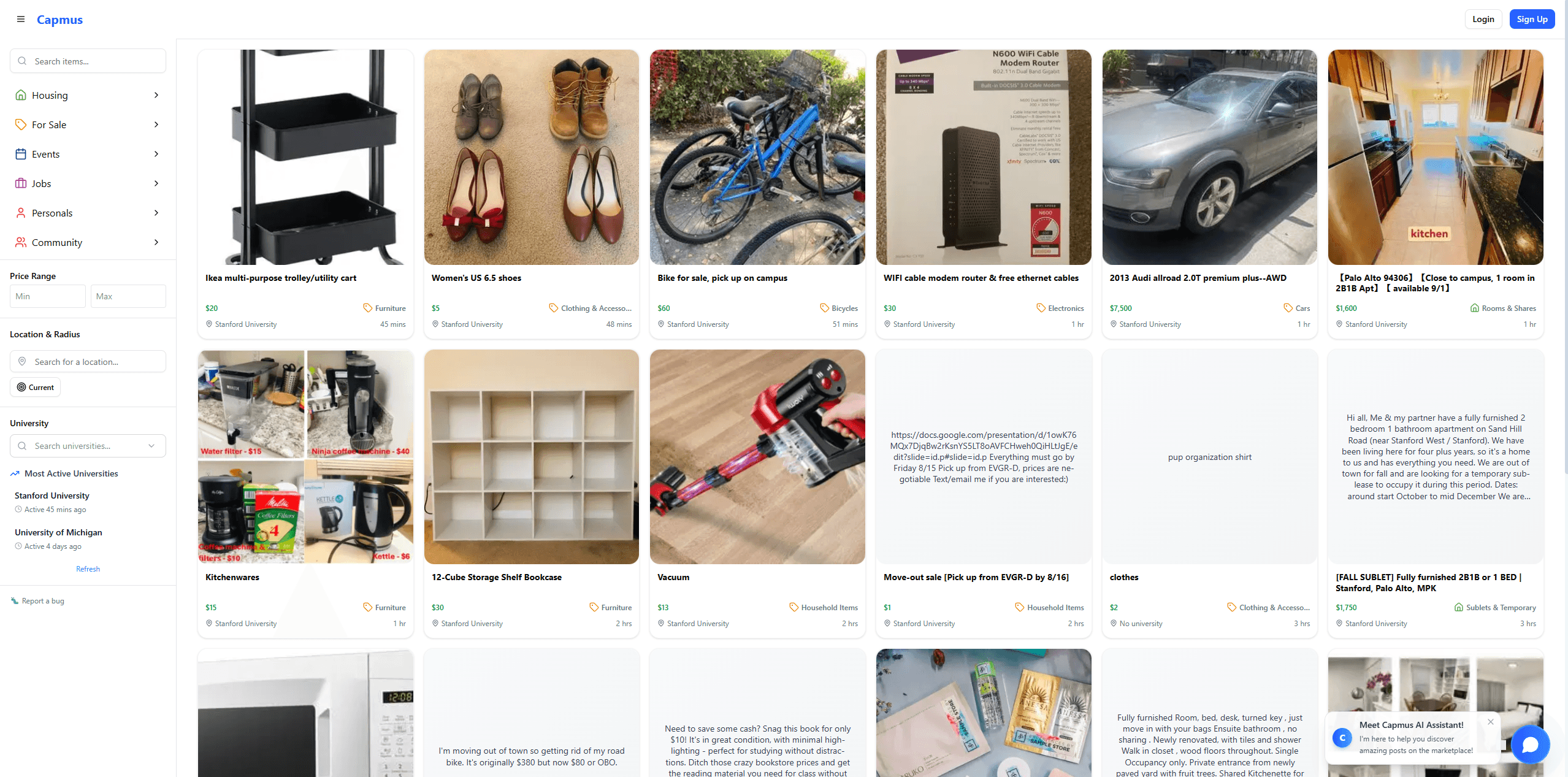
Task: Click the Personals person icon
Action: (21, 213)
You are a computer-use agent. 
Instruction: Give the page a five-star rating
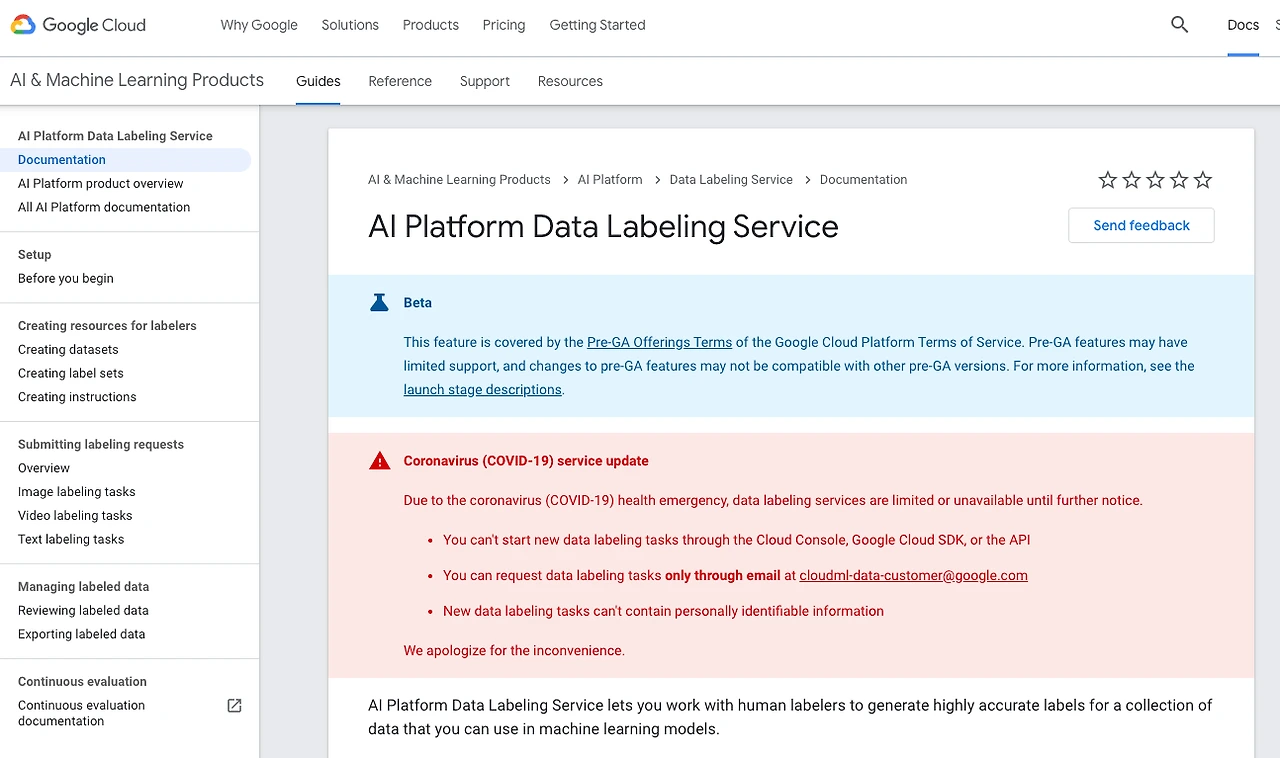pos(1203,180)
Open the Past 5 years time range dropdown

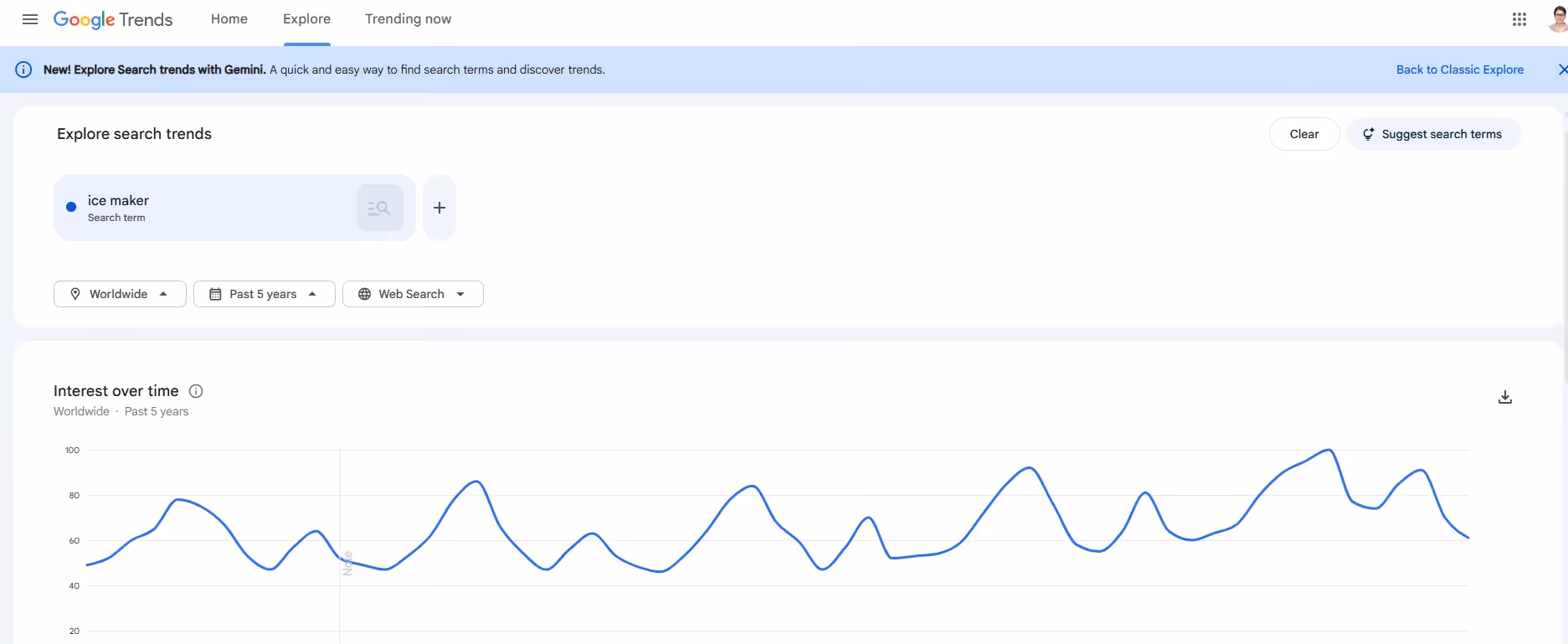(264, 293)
☆ ☆ ☆ ☆
:: EXERCISE ::
Starting at the line that contains "You are a computer-use agent.", return every line through the end of the records above exactly as written, and return no pictures.

:: EXERCISE RESPONSE ::
You are a computer-use agent. 
Instruction: Give the page a five-star rating
pos(1203,180)
Open the Past 5 years time range dropdown

(264, 293)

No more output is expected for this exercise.